Ma non basta. Se ci focalizziamo sulle bollicine più pregiate, ovvero sul vino spumante “secco”, lo scenario si fa ancora più cupo. Da gennaio ad agosto 2010, la flessione del prezzo unitario di un litro di vino spumante secco “Made in Italy”, ha toccato il 13%, con un prezzo medio al litro di 2,8 euro (2,1 euro a bottiglia).

E qui torniamo alla domanda iniziale: che cosa accomuna il mercato del vino italiano a quello delle quattro ruote nostrane? Come il settore automobilistico, anche quello enologico si sta posizionando agli estremi del mercato. In Italia produciamo, da un lato, grandi auto sportive, performanti, di lusso: Ferrari e Maserati, per fare due nomi. Dall’altro produciamo piccole autovetture, city car per utilizzare un termine in gran voga: 500 e Panda per fare altri due nomi. Ma siamo carenti sui segmenti più acquistati, ambìti ma alla portata di molti, come il segmento delle grandi berline e dei Suv. Segmenti, dove, lo sappiamo, si costruisce l’immagine del brand e, soprattutto, si realizzano i margini superiori.

Allo stesso modo, il vino italiano, sui mercati internazionali, da un lato è ben rappresentato da un ristretto numero di prestigiose etichette. Costose e preziose, ma consumate da pochi, e in occasioni particolari. Ma, dall’altro lato, troviamo un vasto numero di piccole, medio piccole aziende costrette a far leva sul fattore prezzo. E, purtroppo, gran parte del nostro export è rappresentato dai vini di quest’ultime aziende.

Purtroppo sappiamo quale è stata l’evoluzione, anzi l’involuzione, del mercato delle quattro ruote italiane. Nonostante ciò, nonostante i dati sopra analizzati, sembra che nessuno, dal piccolo produttore ai grandi consorzi di tutela, se ne preoccupi.

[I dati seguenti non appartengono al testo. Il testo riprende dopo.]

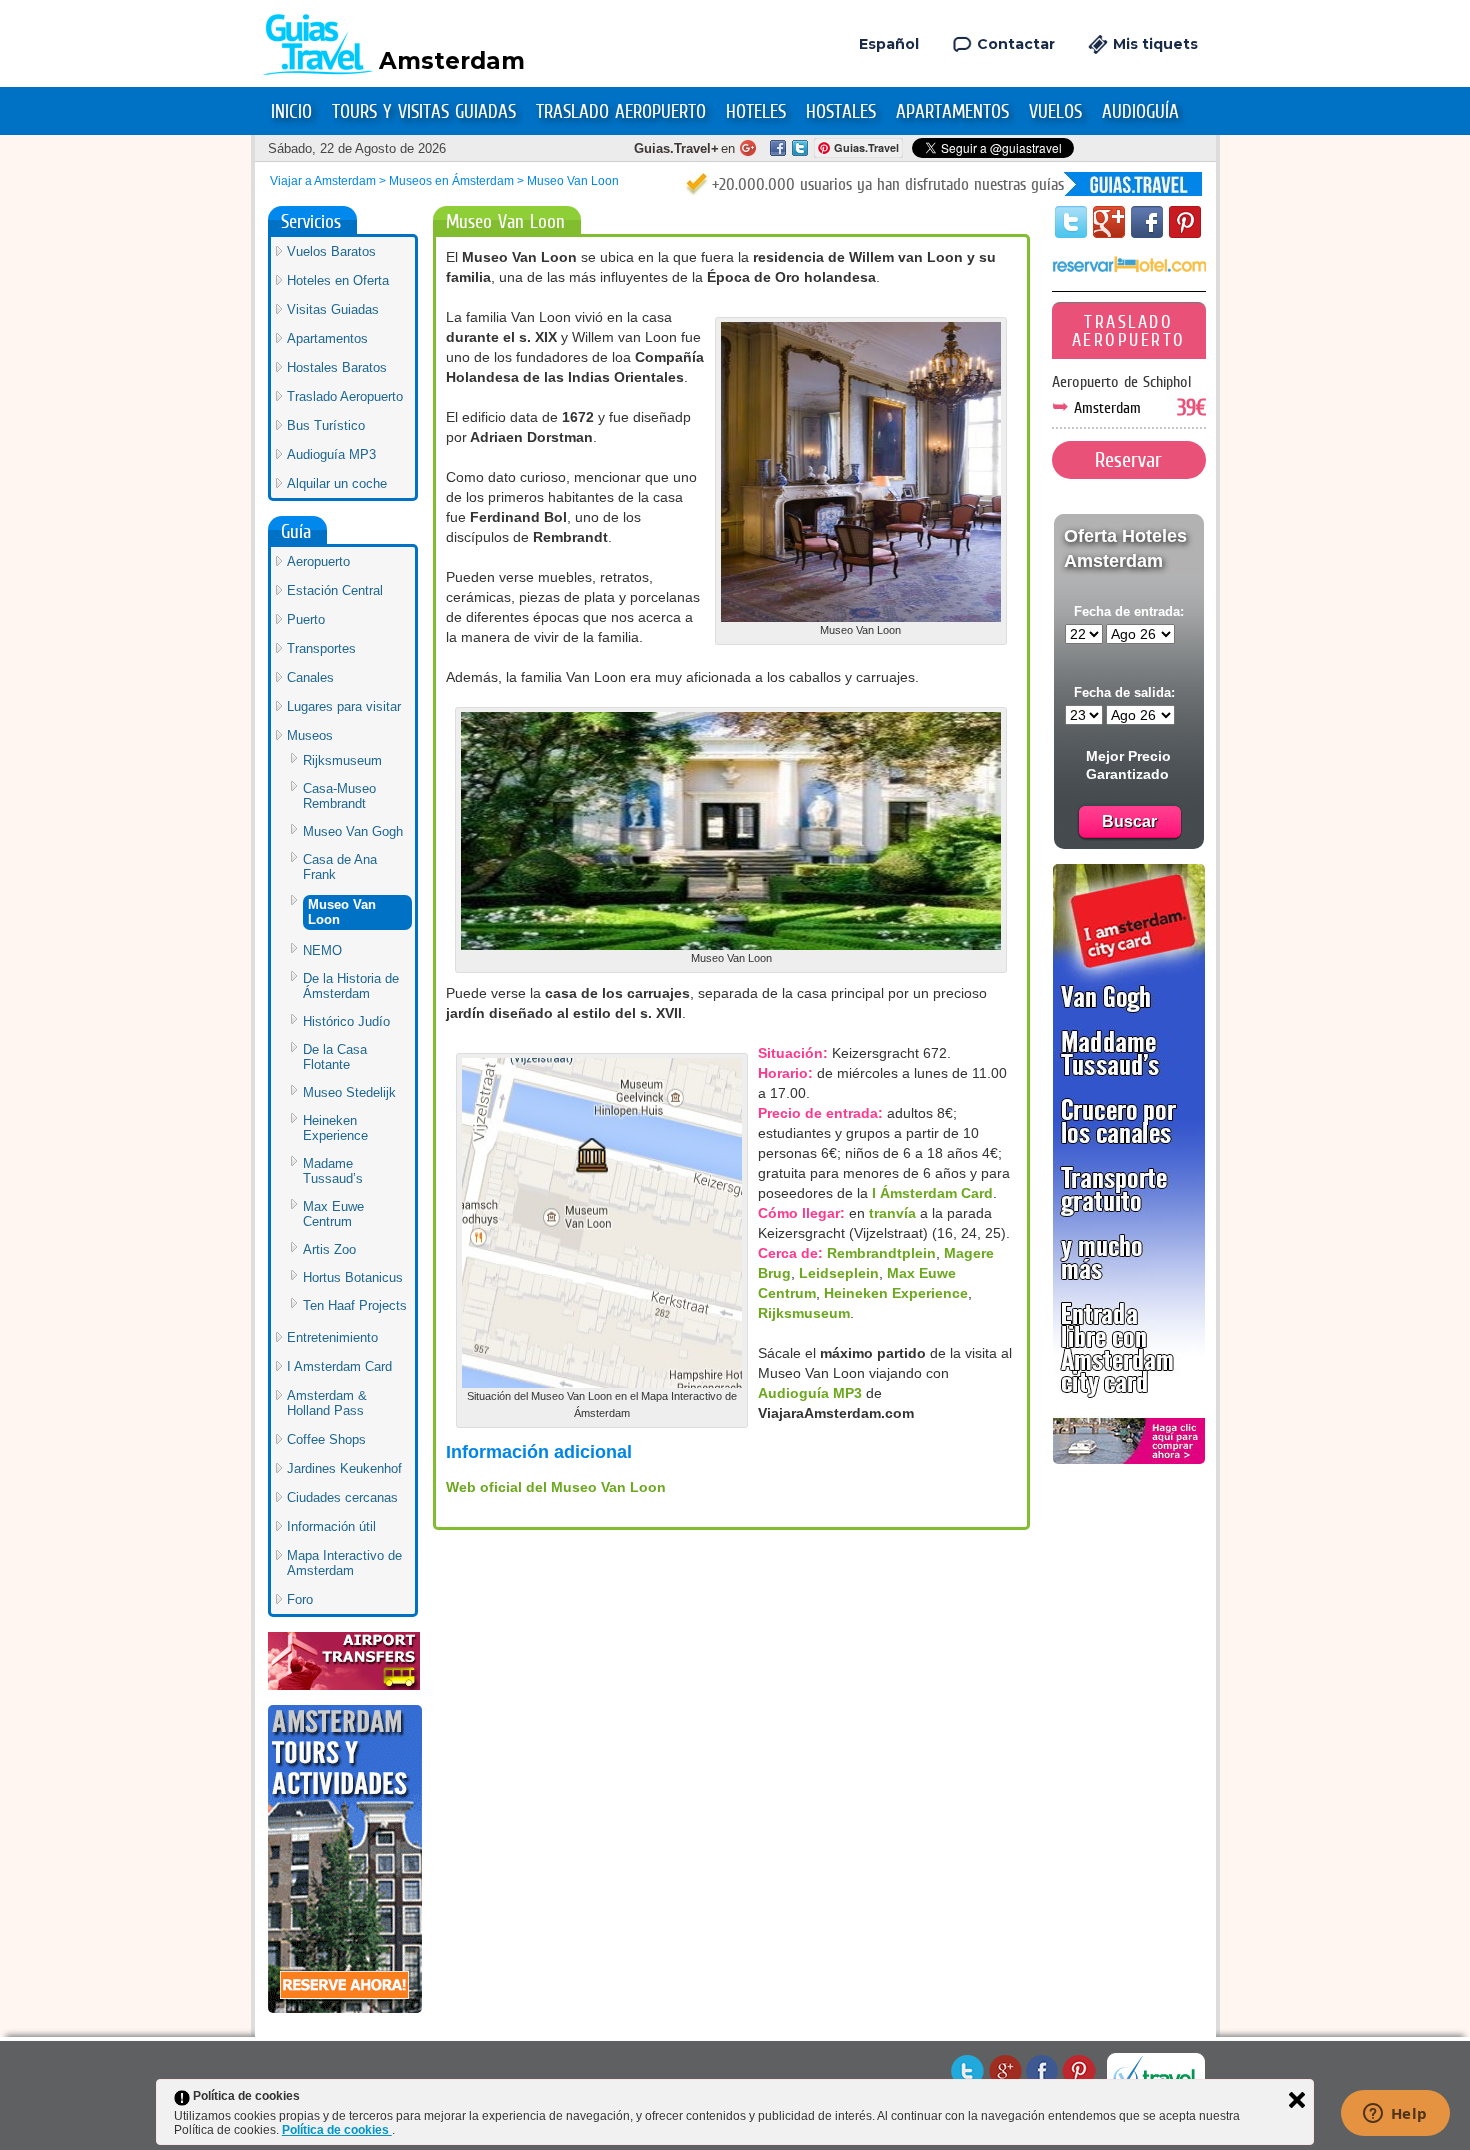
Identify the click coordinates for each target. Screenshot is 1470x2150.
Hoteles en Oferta (338, 280)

Eppure la causa di tutto, il vero problema, è conosciuto da tutti: l’incapacità di “fare sistema”. Quella stesa incapacità di creare una comune politica di comunicazione, di immagine e di promozione, che caratterizza molti dei nostri settori nazionali. Abbiamo il prodotto giusto, ma non sappiamo farlo conoscere

Prima di tutto al mercato domestico. L’Italia può vantare una varietà e una vastità di diverse tipologie di vini che neanche la Francia può vantare. Ma ognuna di queste singole realtà, entra in competizione con le altre. Tutte alla ricerca del proprio, piccolo momento di gloria. Alzi la mano chi sa quante sono le DOCG italiane. Forse qualche sommelier più esperto saprà che ormai hanno sfondato quota cinquanta. E molte altre sono le DOC in attesa di aggiungere la tanto bramata “G”.
 
E nel frattempo, da un lato, i francesi fanno bella mostra delle loro bottiglie sugli scaffali più prestigiosi al mondo, dall’altro, Australia, Cile e Nuova Zelanda, invadono i mercati con vini buoni, ma economici, per il piacere quotidiano di americani, britannici, tedeschi e austriaci, ovvero i nostri più importanti mercati di sbocco. Prosit.